• What needs to be done
Continue the Birkenau comment thread, picking up right after its final sentence.
Start of Page text
16 thoughts on “Reflections on the Birkenau Sky

  1. Lots of Holocaust focus out there today, between the deniers and the survivors and the museums and the documentaries.
    To deny the Holocaust is a graver sin than denying climate change; absurd, ridiculous. I like your contribution to the mix.

    Liked by 1 person

  2. As your poem, Padre and Elie Wiesel’s, tears fill and flow my eyes, at the horrors that humanity can inflict upon each other. I wish that I could say, this is the last time, which we kill other people, due to their religious beliefs, ethnicity, gender/sexual expression, or any other criteria to discriminate against. Sadly, it isn’t. I thank you, Padre, for the hard job that you’re doing to enlighten the ignorance that we carry within us.

    Liked by 1 person

  3. Bless you for your efforts to record for posterity the dreadful fact of the holocaust. It is understandable that one in the midst of that horror should shake one’s fit at God. I agree, however, that God wept with the survivors at man’s abuse of free will. Thank you for your evocative post.

    Liked by 1 person

  4. Padre, it has got to be very difficult, even though very necessary, to be a Holocaust educator. To visit one of the sites and see the physical place where it some of it happened, has taken it to another level for you. Your poem and Mr. Wiesel’s poems are so anguishing to read, trying to express the worst possible emotions with inadequate tools. Earlier this week I watched the film, “Operation Finale”, where a group went into Argentina and extracted Eichman back in the 1960’s. It was a disturbing experience to watch it, even from that that remote distance of a depiction of actual events.
End of Page text
Start of Provided material
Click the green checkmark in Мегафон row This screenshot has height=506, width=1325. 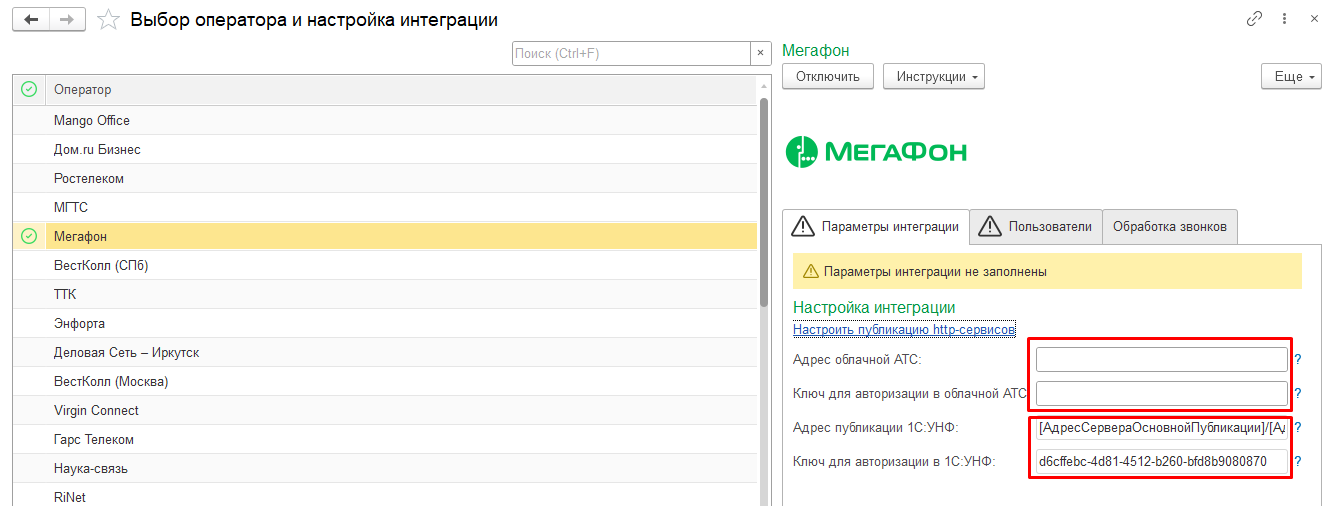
End of Provided material
• In response
    Liked by 1 person

    • I hope I never grow cold to it. I have been to about a dozen camps and killing sites. I am still moved, though it is watching the responses of others that still gets me. I have seen others totally break down at the hall where the suitcases are stored at Auschwitz, but to me the childrens’ memorials at Breendonk and Yad Vashem that chill me most. Thank you so much for your reflections.

      Liked by 1 person

  5. The job you are doing is a difficult one and one that needs a strong constitution. When I was much younger, I had a round piece of painted wood with a photo of my mother as a very young child, and on the back a date and name I can’t remember and the word ‘Birkenau’. When I was very young, I didn’t understand what that meant. Now I do. My great uncle was one of the first liberators at Bergen-Belsen. I’ve known a few survivors in Germany and England, people who have told me their stories and others who kept their past to themselves. Your ‘Reflections on the Birkenau Sky’ touched me deeply.

    Liked by 1 person

  6. Thank you for sharing the inspiration and background story for you poem. I appreciate the deep experience of both poems together. These are the lines that resonated with me the most,
    For Wiesel – this place was night
    Even with the blueness of its sky
    To me, this speaks of abandonment.